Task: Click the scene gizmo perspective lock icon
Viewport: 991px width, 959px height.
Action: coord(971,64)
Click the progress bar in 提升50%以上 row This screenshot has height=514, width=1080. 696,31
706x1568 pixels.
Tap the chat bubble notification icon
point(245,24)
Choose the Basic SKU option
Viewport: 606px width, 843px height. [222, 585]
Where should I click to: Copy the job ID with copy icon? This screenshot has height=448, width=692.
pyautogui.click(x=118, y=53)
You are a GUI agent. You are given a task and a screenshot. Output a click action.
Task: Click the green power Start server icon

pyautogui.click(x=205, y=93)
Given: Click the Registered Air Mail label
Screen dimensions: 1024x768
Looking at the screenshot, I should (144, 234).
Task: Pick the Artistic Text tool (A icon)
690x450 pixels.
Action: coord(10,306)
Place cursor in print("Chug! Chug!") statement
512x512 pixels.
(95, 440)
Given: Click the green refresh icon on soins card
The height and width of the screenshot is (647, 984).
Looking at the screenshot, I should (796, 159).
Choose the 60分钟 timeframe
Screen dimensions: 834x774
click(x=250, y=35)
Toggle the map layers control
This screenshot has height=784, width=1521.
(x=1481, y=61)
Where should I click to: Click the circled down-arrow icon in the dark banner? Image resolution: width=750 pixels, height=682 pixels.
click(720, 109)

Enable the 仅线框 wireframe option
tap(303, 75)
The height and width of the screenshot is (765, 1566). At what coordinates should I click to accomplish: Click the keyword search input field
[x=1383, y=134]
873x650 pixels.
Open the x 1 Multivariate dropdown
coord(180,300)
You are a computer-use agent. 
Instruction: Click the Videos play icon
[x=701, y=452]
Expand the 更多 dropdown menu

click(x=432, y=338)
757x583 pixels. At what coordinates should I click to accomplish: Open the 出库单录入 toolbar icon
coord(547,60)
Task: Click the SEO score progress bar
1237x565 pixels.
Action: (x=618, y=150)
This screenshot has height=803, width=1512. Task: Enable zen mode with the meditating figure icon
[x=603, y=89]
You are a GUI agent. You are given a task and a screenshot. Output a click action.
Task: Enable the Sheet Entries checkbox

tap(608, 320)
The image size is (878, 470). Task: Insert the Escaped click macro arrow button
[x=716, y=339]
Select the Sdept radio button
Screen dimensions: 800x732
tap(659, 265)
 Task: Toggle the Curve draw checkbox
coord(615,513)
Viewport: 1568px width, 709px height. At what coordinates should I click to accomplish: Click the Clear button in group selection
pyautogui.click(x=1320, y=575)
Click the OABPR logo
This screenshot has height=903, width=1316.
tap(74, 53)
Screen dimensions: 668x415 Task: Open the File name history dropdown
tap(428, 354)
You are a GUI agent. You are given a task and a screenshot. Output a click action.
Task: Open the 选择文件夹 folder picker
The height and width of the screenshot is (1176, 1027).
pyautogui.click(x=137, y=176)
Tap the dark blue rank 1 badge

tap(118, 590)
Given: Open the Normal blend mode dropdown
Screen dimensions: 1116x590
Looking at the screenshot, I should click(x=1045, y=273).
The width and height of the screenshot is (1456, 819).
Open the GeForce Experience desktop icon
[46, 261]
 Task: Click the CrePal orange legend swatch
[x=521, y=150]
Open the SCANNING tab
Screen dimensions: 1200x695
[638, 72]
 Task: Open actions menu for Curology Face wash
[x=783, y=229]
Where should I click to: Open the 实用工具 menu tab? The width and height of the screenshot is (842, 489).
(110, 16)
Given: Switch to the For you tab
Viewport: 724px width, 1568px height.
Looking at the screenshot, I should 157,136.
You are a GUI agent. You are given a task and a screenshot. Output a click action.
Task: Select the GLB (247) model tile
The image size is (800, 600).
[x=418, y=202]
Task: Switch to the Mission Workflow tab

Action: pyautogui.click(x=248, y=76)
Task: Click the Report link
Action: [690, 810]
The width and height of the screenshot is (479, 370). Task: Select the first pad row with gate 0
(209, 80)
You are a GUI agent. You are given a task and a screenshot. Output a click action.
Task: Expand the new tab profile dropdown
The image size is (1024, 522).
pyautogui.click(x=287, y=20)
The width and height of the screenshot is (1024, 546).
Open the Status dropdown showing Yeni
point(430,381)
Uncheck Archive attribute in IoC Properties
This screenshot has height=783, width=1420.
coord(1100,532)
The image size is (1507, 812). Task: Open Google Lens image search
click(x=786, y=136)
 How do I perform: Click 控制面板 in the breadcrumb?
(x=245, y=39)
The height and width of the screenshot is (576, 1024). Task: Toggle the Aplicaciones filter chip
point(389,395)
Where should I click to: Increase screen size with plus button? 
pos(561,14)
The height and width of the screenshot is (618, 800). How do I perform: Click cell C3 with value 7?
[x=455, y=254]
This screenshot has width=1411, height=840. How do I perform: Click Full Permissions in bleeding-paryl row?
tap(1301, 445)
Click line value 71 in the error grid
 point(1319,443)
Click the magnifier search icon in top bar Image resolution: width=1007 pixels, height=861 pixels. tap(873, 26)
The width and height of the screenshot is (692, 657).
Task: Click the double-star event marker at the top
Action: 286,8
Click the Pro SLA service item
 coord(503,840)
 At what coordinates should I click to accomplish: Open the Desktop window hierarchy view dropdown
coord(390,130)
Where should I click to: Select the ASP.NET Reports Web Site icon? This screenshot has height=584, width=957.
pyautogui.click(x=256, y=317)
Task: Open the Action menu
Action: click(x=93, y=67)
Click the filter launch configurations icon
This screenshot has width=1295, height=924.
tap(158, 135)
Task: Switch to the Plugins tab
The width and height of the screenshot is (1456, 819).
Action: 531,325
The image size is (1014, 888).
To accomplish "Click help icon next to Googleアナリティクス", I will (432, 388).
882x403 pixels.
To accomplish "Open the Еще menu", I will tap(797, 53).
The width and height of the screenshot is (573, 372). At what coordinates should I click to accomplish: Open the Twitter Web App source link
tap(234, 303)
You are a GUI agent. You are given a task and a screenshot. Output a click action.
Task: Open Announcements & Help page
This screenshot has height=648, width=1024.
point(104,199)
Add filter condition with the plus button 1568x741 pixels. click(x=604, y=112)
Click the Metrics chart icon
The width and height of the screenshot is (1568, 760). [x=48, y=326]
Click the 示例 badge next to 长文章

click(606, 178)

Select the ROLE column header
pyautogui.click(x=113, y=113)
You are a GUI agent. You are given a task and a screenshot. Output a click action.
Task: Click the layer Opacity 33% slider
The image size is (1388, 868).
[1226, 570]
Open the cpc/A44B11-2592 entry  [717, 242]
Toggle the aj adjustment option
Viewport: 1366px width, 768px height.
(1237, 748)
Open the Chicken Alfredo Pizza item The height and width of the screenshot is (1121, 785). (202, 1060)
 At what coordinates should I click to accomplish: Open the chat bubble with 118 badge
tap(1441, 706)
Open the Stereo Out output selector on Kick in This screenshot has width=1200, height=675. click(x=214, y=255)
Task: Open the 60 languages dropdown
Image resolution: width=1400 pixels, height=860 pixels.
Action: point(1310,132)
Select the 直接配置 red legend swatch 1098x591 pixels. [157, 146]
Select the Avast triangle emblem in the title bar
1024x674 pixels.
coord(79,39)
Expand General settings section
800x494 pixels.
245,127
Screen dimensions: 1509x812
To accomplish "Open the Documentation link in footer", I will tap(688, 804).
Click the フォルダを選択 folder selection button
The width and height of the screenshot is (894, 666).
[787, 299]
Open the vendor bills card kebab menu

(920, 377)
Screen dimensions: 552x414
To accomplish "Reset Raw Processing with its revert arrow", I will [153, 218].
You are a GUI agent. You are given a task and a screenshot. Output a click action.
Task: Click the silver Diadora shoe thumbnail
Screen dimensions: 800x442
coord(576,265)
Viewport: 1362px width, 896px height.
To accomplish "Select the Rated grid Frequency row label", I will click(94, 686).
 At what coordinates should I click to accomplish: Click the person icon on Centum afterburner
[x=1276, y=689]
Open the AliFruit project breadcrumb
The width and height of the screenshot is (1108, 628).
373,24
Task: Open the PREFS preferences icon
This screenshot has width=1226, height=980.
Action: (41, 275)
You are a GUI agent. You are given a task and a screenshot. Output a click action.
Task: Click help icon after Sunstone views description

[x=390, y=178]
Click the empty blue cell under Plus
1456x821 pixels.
****
REQUIRED TASK:
Format the lines of the listing, from the line with "Click the progress" up to and including the line with "Viewport: 606px width, 843px", as a numbered list, skipping any blank lines.

TASK SOLUTION:
1. Click the progress bar in 提升50%以上 row This screenshot has height=514, width=1080. 696,31
2. 706x1568 pixels.
3. Tap the chat bubble notification icon
4. point(245,24)
5. Choose the Basic SKU option
6. Viewport: 606px width, 843px height. [222, 585]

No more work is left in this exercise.